Saturday, December 3, 2016

DONE TO A TURN – The World’s Smallest Barbecue

When I was a boy, my family had a summer home on the lovely St. Croix River, about an hour north of the St. Paul. My brother and I spent many abundant summers there with Mom, while Dad came and went, commuting most days to work in the city.

Franconia, in its heyday an active logging town complete with school, post office, livery, saloon and jail, had found rebirth in the 40s and 50s as a mostly-summer retreat for well-to-do St. Paul families. With its deep-wooded hills, seething meadows, foot-numbing trout stream and, of course, the river, it was an idyllic place. I spent nearly every waking hour outdoors.

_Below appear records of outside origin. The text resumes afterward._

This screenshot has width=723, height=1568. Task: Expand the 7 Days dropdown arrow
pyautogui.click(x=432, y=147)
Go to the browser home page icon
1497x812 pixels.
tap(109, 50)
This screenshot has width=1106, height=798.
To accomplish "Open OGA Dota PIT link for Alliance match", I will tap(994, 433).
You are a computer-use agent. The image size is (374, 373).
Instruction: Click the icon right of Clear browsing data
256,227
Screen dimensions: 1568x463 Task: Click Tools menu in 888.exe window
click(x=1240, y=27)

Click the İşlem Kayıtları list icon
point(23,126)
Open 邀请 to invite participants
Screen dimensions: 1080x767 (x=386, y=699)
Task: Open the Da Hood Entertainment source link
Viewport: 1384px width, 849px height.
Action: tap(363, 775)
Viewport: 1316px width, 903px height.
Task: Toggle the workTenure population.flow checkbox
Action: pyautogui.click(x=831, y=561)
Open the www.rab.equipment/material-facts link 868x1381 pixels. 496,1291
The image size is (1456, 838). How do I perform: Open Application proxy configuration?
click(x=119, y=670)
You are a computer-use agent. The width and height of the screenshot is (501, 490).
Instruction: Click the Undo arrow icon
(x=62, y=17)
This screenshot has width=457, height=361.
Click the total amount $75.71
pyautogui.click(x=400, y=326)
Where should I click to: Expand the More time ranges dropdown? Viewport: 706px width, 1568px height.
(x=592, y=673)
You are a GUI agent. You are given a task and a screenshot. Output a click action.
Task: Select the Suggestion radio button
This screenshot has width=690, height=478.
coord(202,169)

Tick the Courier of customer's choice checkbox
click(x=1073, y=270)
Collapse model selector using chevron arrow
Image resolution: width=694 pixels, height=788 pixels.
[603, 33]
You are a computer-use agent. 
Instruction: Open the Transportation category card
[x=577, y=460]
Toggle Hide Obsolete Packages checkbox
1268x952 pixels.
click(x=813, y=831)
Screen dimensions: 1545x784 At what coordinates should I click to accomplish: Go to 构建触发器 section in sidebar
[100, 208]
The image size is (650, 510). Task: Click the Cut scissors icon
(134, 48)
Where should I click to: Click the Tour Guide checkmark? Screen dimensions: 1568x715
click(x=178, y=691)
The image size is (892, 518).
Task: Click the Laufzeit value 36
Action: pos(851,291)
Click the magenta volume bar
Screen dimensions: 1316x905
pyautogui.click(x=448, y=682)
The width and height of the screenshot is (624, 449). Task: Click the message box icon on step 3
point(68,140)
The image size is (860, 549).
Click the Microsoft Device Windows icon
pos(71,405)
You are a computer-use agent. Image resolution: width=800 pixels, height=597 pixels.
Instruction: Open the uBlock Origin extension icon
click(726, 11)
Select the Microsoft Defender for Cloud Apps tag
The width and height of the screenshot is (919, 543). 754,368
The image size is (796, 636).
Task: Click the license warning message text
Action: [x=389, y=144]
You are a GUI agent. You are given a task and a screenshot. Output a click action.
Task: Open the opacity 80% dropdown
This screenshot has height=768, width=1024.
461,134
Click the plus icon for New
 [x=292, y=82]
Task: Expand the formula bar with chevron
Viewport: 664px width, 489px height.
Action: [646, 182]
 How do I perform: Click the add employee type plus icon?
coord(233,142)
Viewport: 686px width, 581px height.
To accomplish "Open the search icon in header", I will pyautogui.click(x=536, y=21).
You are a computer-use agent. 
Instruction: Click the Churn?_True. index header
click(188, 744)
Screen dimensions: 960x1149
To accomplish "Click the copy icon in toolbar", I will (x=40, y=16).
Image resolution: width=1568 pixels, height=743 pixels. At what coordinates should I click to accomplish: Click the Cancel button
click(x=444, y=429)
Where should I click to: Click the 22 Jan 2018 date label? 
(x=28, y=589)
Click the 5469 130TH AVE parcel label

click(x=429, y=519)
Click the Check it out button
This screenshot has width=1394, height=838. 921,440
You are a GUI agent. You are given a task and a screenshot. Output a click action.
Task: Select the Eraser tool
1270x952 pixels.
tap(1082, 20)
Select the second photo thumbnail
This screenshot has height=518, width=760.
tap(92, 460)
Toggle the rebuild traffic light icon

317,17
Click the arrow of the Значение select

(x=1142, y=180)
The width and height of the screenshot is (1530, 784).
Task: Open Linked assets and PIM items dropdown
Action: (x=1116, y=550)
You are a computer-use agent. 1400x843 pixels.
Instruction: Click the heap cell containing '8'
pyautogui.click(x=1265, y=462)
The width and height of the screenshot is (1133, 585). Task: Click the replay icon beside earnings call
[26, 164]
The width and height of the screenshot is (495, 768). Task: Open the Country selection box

Besides the many other city kids our age who shared the adventure with us, Franconia had its share of home-grown characters. There was old Gus Munch, who lived in the old, never painted home right on Lawrence Creek—and whom, strangely, no one ever seemed to see. There were Spuddy and Ike Vitalis. She had dark, leathery skin and a gravelly, baritone, chain-smoker’s voice. And the twinkle in her eye and warm embrace of all us kids all but compensated for Ike's crusty detachment.

One of Spuddy and Ike’s sons was Jackie, a strapping young man in his mid-twenties—a bricklayer. Personality-wise, he took after his mother; he loved kids…and life. With his well-tanned weightlifter’s physique, spirited blue eyes and naturally curly hair, he was the embodiment of Swedish perfection. And he was the idol of all us little river rats.

     By the time he poked his head out into the 
     gap between boughs, Jackie already had him 
     in his sights.

THE HUNTING PARTY
Every July, my family would host all our Franconia neighbors for a pig roast. Dad would buy a whole pig and rent a commercial motorized rotisserie. Early the morning of the event, while he set up the roaster in the back yard, my brother and I would dig a large pit, fill it with bags and bags of charcoal briquettes, and then, with Dad’s close supervision, light it.


One year, after everyone had gotten their fill of that succulent pork and its many accompaniments, Jackie, like an inspired camp counselor, gathered a few of us boys, and enlisted us as co-conspirators in his vision: our own, kid-sized barbecue. Then, with us in tow, he headed home to pick up his .22. 

We set out up the steep, wooded flank of Monument Hill, eyes peeled for our quarry: red squirrel. At the top, we heard it before we saw it. Fifty yards away, hidden somewhere in the impenetrable needleage of a big old pine tree, the little critter had already spotted us and let loose with his scolding chatter.

I'm afraid that squirrel didn’t know who he was up against. Jackie, giving us all a lesson in woodsman’s wiles, motioned us stealthily forward, and there we just waited the little bugger out. As we all held our breaths, the squirrel must have thought we’d left. And by the time he poked his head out into the gap between boughs, Jackie already had him in his sights.


With the rifle’s sharp clap still echoing through the forest, our kill tumbled to the ground, bouncing twice off the thick, tawny bed of needles. Feeling like heroes, we toted our prize back to the barbecue. The only difference between us and those storied safari hunters like Hemingway or Teddy Roosevelt was that no one even noticed our trophy; Jackie's big hand pretty much enveloped it.

A THREE-BRIQUETTE FIRE PIT  
Now came the fun part. We watched, spellbound, as Jackie skinned and gutted the pitiful six-inch carcass. Someone got a coat hanger from the house while I spaded out a little three-by-six-inch pit in the lawn right next to the big pig-roasting pit.

We filled our version of the pit with three briquettes, sprinkled on some lighter fluid and lit it. As the charcoal caught, Jackie helped us fashion our wire spit, complete with a handle for turning. Then, with the squirrel skewered, we mounted the spit between two forked-stick supports and started turning.

In about ten minutes, our little roast was nicely browned and sizzling. There was barely enough meat for all the kids to have a taste, but that wasn’t the point. The point was that we’d had an amazing, creative, once-in-a-lifetime adventure, one that taught us well—albeit on a Lilliputian scale—the timeless ways of hunting and woodsmanship. I wish all kids could have a Jackie Vitalis to inspire and guide them.

And roast red squirrel? Well, I must say it tasted a lot like…squirrel.

2 comments:

Chas said...

Great story, Jeff. Would have liked to be at one of those pig roasts. I only had roast pig one time...I'll never forget that taste. Never had a roasted squirrel. No hunting on Manitou Island.

Chas

Jeffrey Willius said...

Chas -- Many thanks, ol' chum, for dropping in on me here now & then. I don't know why I never invited you up to one of our pig roasts. You're right, nothing like pork cooked like that -- or squirrel. You would have loved Jackie Vitalis.